Why build-up happens
- Overdosing: using more detergent than needed leaves the excess behind.
- Cold, short washes: not enough heat or water to dissolve and flush detergent away.
- Thick fabric softener: neat softener congeals into gunk in the drawer and pipes.
- Hard water: minerals combine with detergent to form a scummy deposit.
Step-by-step: clearing the build-up
- Clean the detergent drawer. Remove it, soak it in hot water, and scrub every channel and the siphon cap. Clean the recess it sits in too.

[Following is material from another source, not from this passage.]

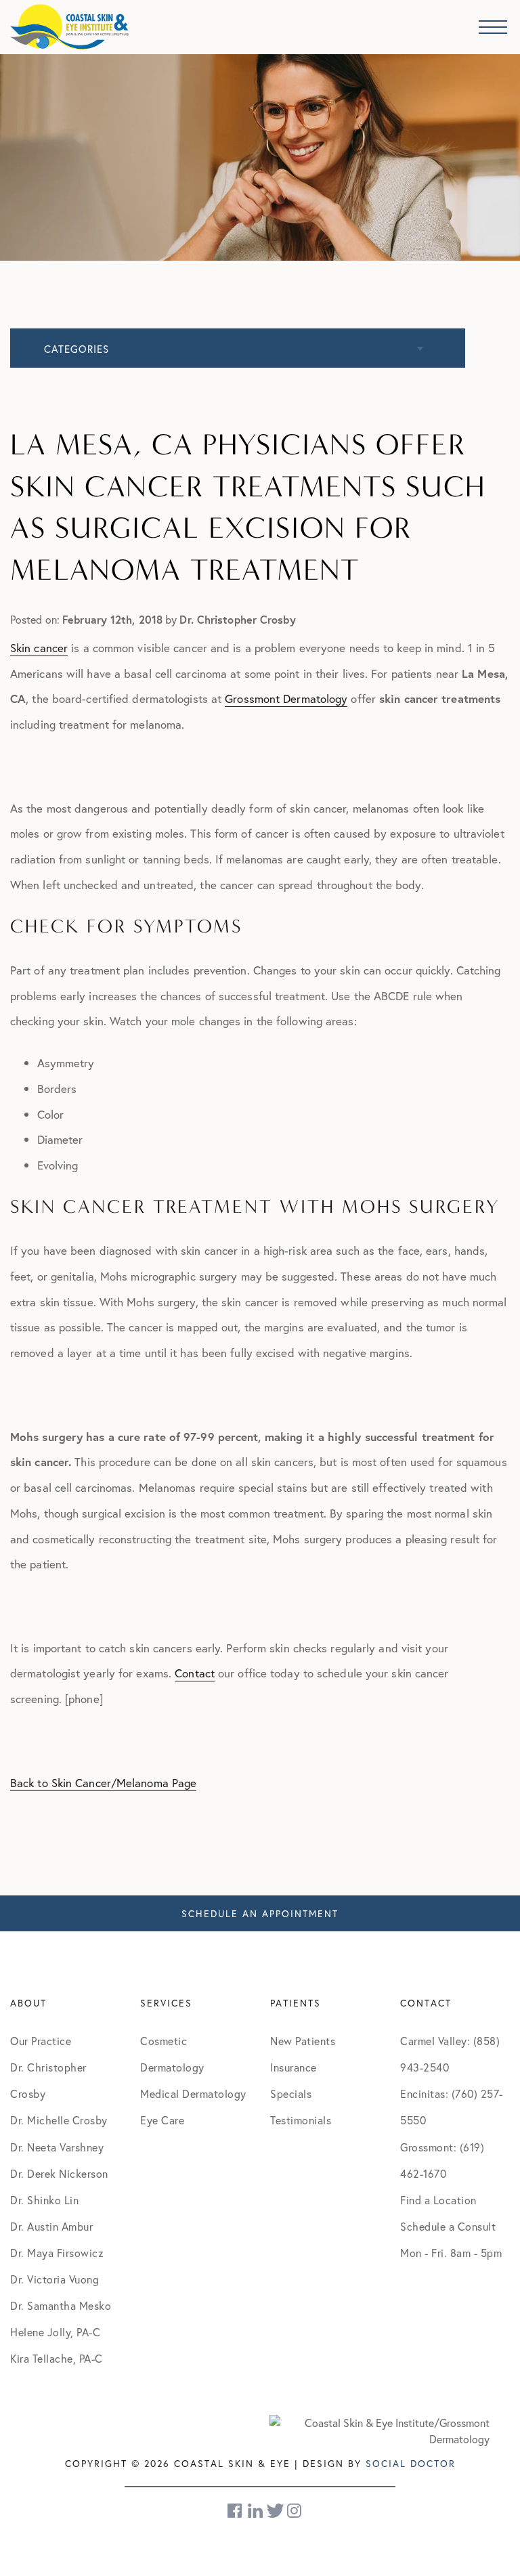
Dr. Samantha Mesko (60, 2305)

- Wipe the drum and seal. On a front-loader, pull back the rubber gasket and wipe out sticky residue with a vinegar-and-water cloth.
- Run a hot empty wash with vinegar. Add 250 ml white vinegar to the drum and run the hottest cycle to dissolve residue in the drum and pipes.
- Follow with baking soda (optional). Sprinkle a couple of tablespoons of baking soda in the drum and run a second hot rinse to neutralise odour.
- Wipe dry and leave the door and drawer open.
How to prevent it coming back
- Measure detergent to the dose on the pack — adjust for load size and water hardness.
- Dilute fabric softener, or skip it and use a splash of white vinegar in the softener compartment instead.
- Run an occasional hot wash (60°C+) rather than always washing cold.
- Descale regularly in hard-water areas.
- Leave the door and drawer ajar to dry between washes.
Build-up shows up first in the drawer — see how to clean the detergent drawer. It’s also the usual cause of white marks on clothes, and a full clean is covered in our drum and filter guide.
When to call a technician
Severe build-up can clog the internal hoses and the pressure chamber that tells the machine how much water is inside, causing odd water-level behaviour or errors. If a deep clean doesn’t fix these symptoms, an engineer can flush or replace the affected hoses.